No son recomendaciones opcionales, son compromisos que México asumió al firmar tratados internacionales y que hoy deben traducirse en acciones reales y medibles.
En Jalisco conocemos el rostro de esta crisis. Aquí, también hay colectivos de familias que buscan, que marchan, que señalan fallas institucionales y que, aun con el cansancio encima, siguen organizadas. Cada vez que una madre toma el micrófono o levanta una fotografía, está ejerciendo su derecho a la verdad y a la justicia. Su palabra es, también, una forma de reparación y de memoria.
Desde la Comisión Estatal de Derechos Humanos Jalisco asumimos que los señalamientos de la ONU son un llamado a actuar, no a justificarnos.
Desde un enfoque de derechos humanos, eso implica entre otras cosas:
Poner a las víctimas en el centro. No se trata solo de mejorar estadísticas, sino de escuchar a las familias, incluirlas en la búsqueda, en la investigación, en las decisiones sobre cómo y dónde buscar. Respetar su dignidad, brindarles atención psicológica, acompañamiento jurídico y un trato humano en cada oficina a la que acuden.
Tomar en serio la prevención. Prevenir no es un discurso, es fortalecer programas para niñas, niños y jóvenes, generar oportunidades reales, atender la desigualdad y la violencia en los barrios y comunidades. Es reconocer fenómenos como el reclutamiento forzado y diseñar políticas específicas para evitar que más personas desaparezcan.
Romper la impunidad. Investigar con debida diligencia, con independencia y con perspectiva de derechos humanos es una obligación, no una opción.
Garantizar verdad, memoria y reparación. Buscar a las personas desaparecidas y saber qué ocurrió es un derecho. Que el Estado reconozca el daño, que pida perdón cuando corresponde, que adopte medidas para que no se repita y que repare de manera integral son pasos indispensables para reconstruir el tejido social.
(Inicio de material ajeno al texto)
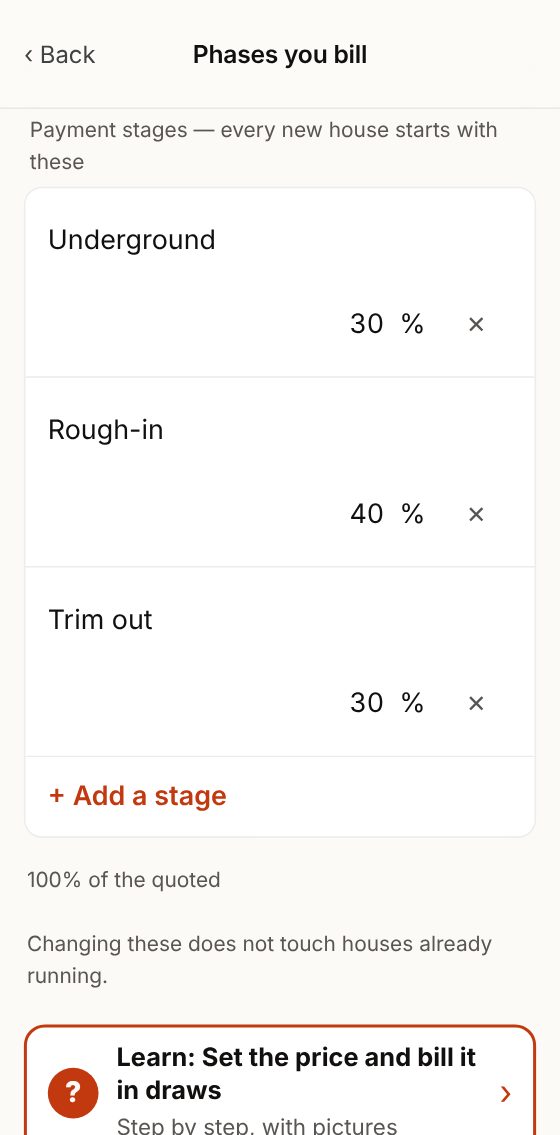The height and width of the screenshot is (1135, 560).
Task: Edit the Trim out stage name
Action: 280,620

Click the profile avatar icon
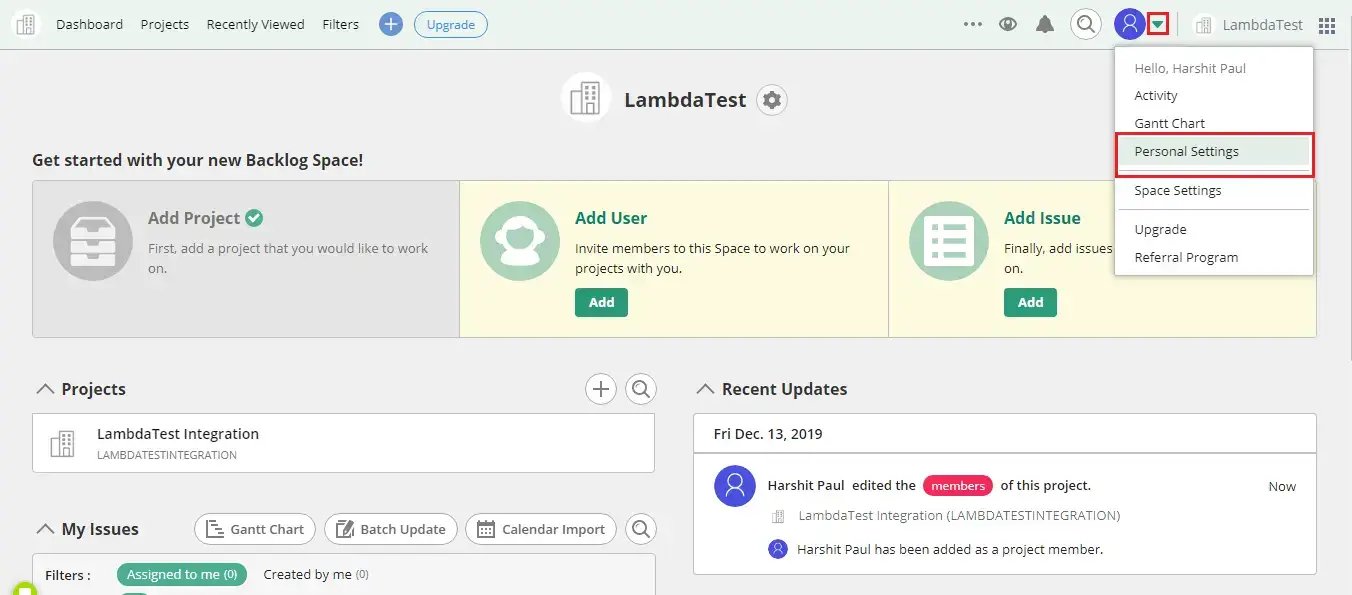(x=1129, y=23)
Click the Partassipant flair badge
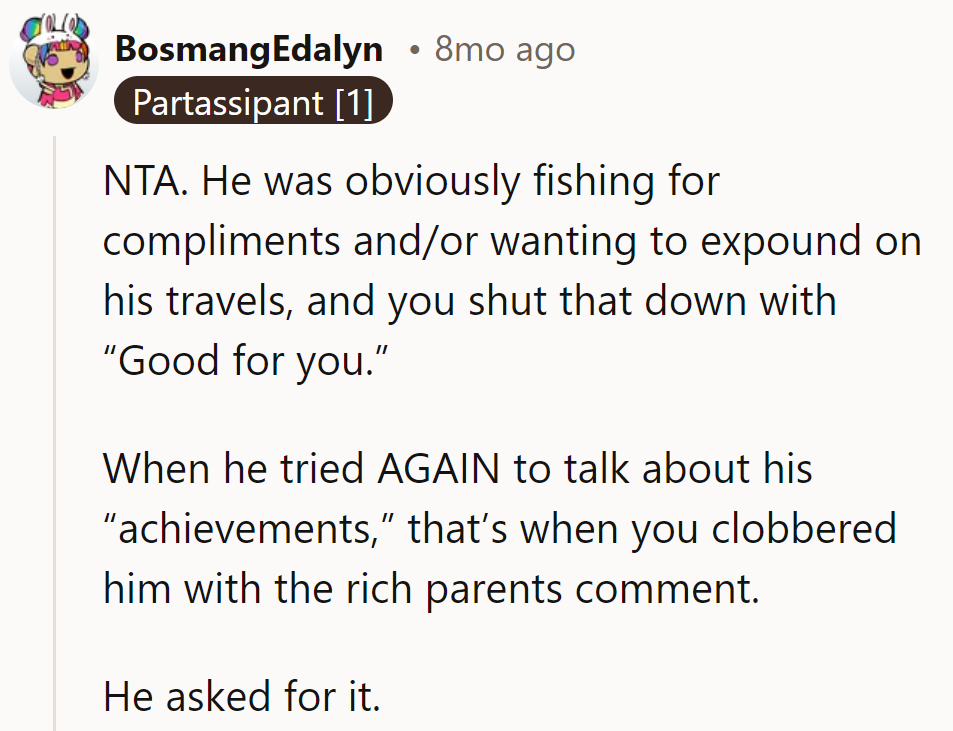Image resolution: width=953 pixels, height=731 pixels. click(x=253, y=102)
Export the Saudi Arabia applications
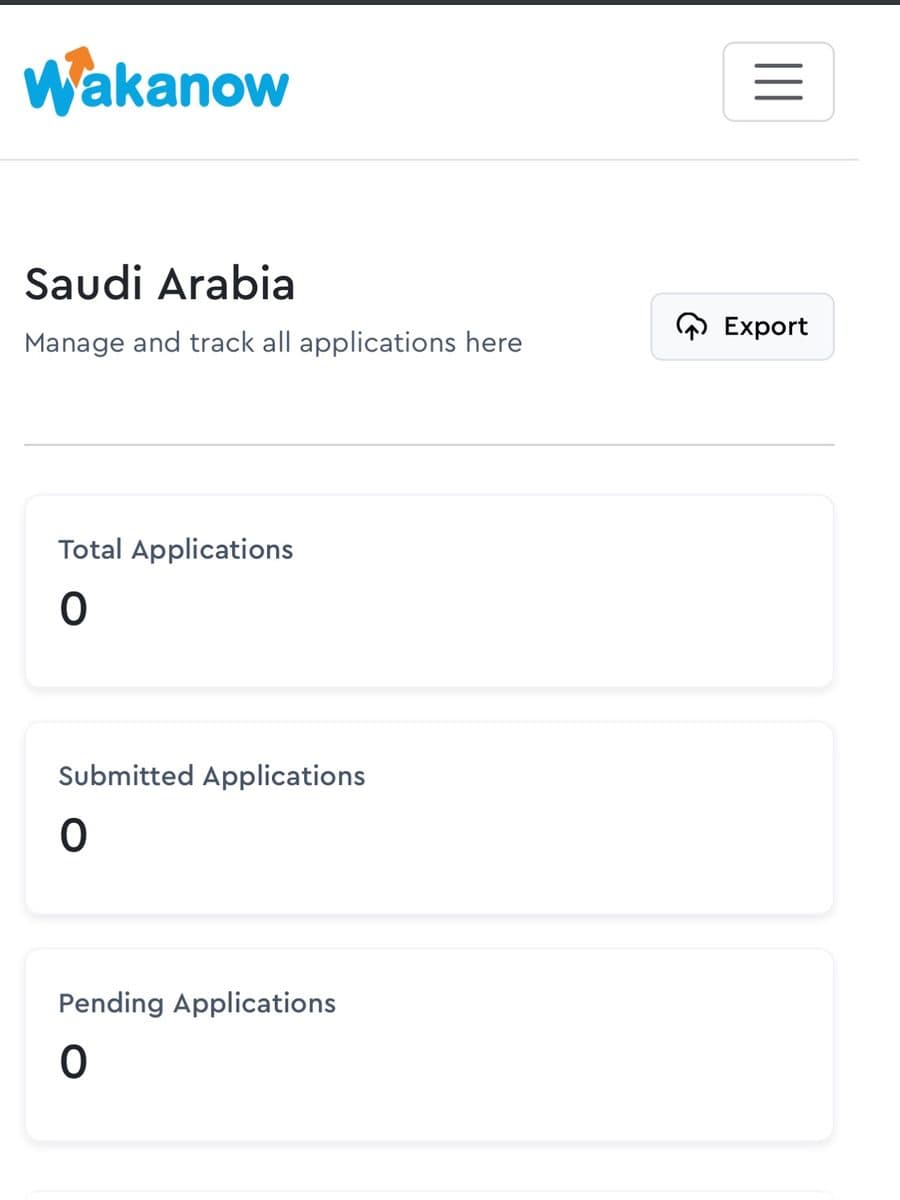Image resolution: width=900 pixels, height=1200 pixels. [742, 326]
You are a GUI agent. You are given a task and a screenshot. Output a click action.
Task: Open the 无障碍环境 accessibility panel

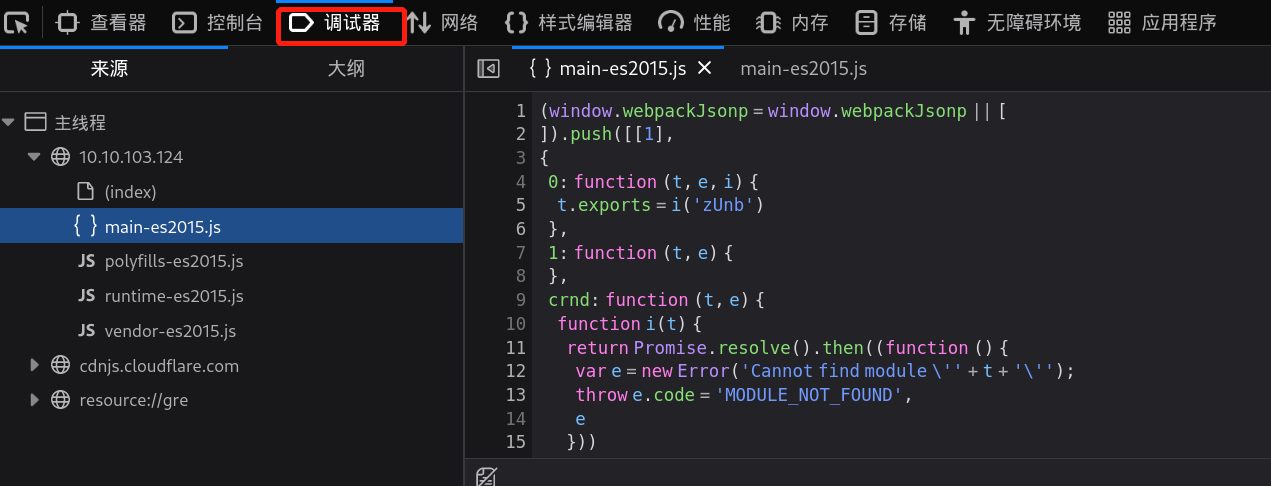click(1016, 22)
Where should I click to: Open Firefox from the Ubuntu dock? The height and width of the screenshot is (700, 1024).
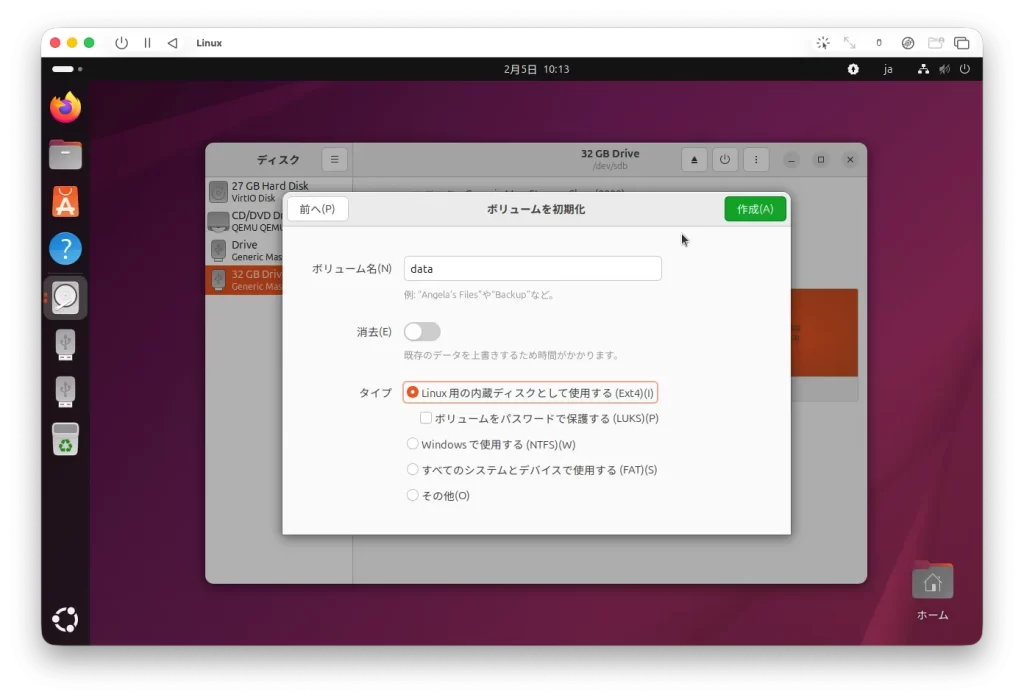tap(66, 107)
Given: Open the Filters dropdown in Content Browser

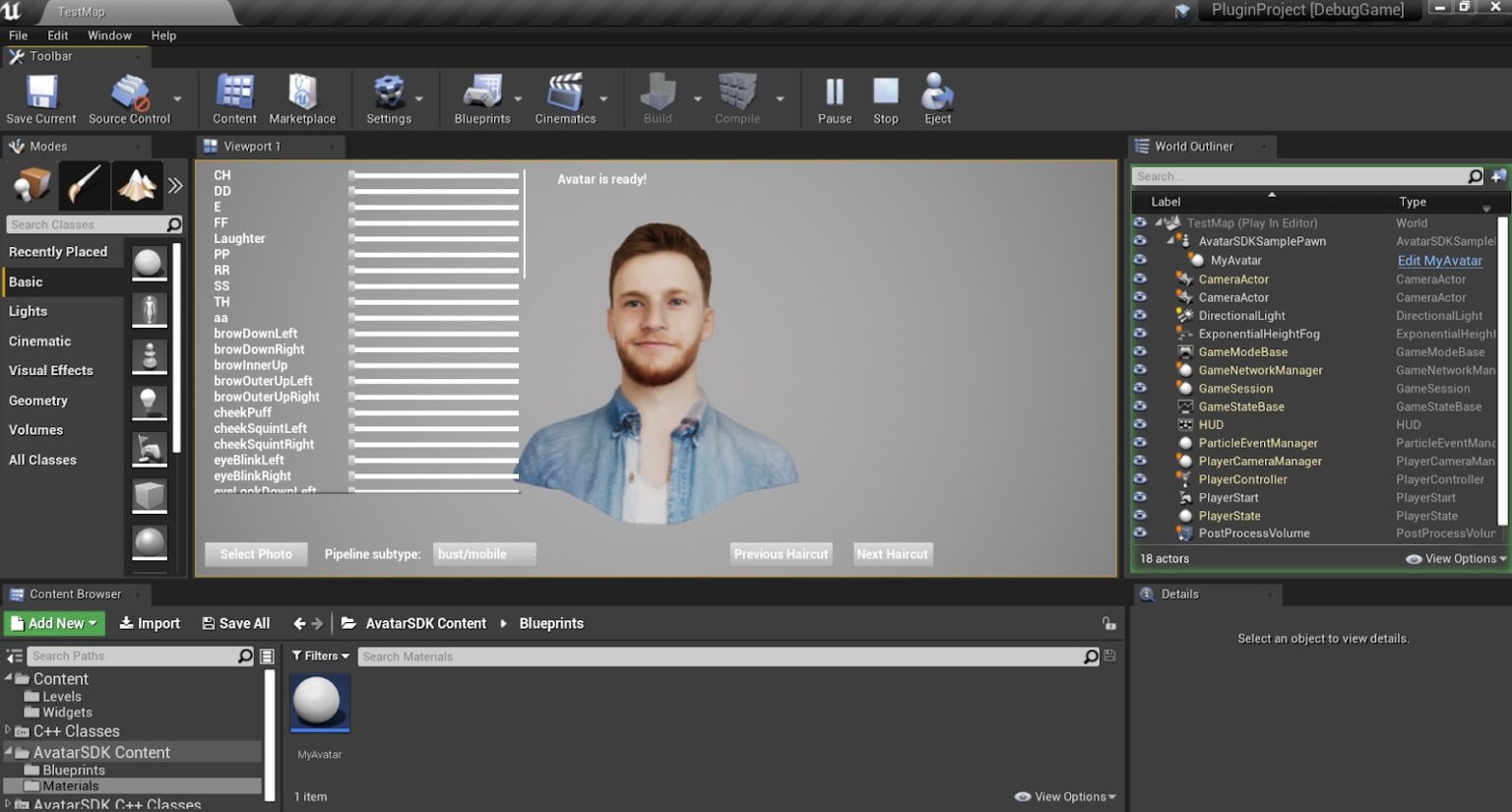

La desaparición forzada es una herida abierta que no se cierra con silencio. Se atiende con verdad, justicia, memoria y reparación. Y sobre todo, con trabajo colectivo, familias, sociedad, instituciones y comunidad internacional caminando en la misma dirección.
Esa es la ruta que, desde la Comisión Estatal de Derechos Humanos Jalisco, seguiremos impulsando. Porque la deuda con las víctimas no se paga con palabras, sino con acciones concretas que les devuelvan, en la medida de lo posible, un poco de la paz que les fue arrebatada.